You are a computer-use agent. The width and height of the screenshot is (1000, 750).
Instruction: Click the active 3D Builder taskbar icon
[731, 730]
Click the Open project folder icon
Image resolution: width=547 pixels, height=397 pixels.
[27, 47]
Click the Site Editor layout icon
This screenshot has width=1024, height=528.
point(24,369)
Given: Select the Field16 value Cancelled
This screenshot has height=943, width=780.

·····

Quote every line of the data, word for word.

You are a computer-use agent. The width and height of the screenshot is (1000, 750).
Instruction: Click the active 3D Builder taskbar icon
[731, 730]
Click the Open project folder icon
Image resolution: width=547 pixels, height=397 pixels.
[27, 47]
Click the Site Editor layout icon
This screenshot has width=1024, height=528.
point(24,369)
Given: Select the Field16 value Cancelled
This screenshot has height=943, width=780.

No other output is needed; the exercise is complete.